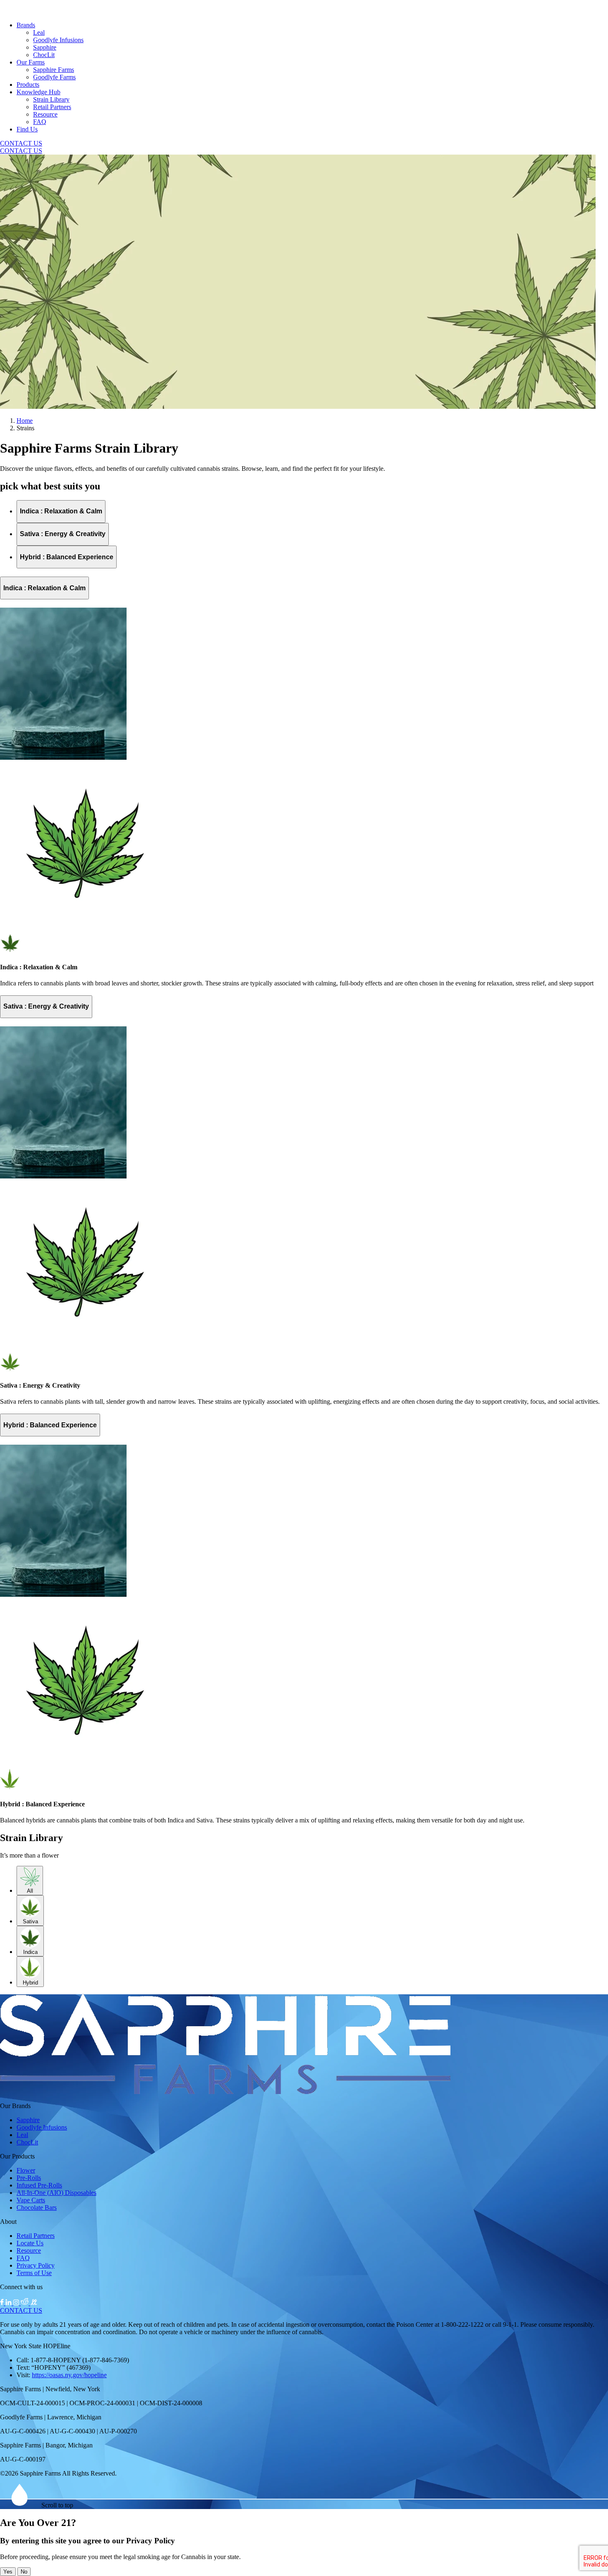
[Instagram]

--

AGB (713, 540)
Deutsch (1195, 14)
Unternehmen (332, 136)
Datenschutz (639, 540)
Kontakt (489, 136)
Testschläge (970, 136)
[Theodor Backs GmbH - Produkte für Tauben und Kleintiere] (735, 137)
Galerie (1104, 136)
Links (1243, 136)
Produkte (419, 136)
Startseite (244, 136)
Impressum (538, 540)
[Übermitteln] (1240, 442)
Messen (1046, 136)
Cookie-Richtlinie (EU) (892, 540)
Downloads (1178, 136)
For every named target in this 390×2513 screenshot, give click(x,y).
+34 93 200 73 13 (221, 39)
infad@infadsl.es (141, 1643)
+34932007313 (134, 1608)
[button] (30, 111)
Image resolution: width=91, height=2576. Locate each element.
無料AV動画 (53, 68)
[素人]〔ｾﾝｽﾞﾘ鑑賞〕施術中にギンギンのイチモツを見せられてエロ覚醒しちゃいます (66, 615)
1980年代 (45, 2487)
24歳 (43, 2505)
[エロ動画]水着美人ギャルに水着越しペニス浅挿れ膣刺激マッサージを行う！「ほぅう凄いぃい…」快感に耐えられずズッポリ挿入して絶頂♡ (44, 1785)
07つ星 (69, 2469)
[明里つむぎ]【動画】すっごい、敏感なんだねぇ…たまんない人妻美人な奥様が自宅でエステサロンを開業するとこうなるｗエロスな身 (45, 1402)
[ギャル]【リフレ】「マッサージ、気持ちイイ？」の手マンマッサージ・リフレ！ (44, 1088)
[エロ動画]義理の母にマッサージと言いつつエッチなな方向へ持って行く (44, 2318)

* * *

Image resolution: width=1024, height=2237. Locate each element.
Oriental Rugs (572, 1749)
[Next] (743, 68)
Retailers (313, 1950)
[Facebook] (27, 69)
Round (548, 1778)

→ Activity
From the line that has "1980年代 (45, 2487)" through the line that has "[エロ動画]義理の母にマッサージと言いつつエッチなな方向へ持って行く (44, 2318)", copy every line exactly as it appears above, and leave out all others.

→ Problem solution
1980年代 (45, 2487)
24歳 (43, 2505)
[エロ動画]水着美人ギャルに水着越しペニス浅挿れ膣刺激マッサージを行う！「ほぅう凄いぃい…」快感に耐えられずズッポリ挿入して絶頂♡ (44, 1785)
07つ星 (69, 2469)
[明里つむぎ]【動画】すっごい、敏感なんだねぇ…たまんない人妻美人な奥様が自宅でエステサロンを開業するとこうなるｗエロスな身 (45, 1402)
[ギャル]【リフレ】「マッサージ、気持ちイイ？」の手マンマッサージ・リフレ！ (44, 1088)
[エロ動画]義理の母にマッサージと言いつつエッチなな方向へ持って行く (44, 2318)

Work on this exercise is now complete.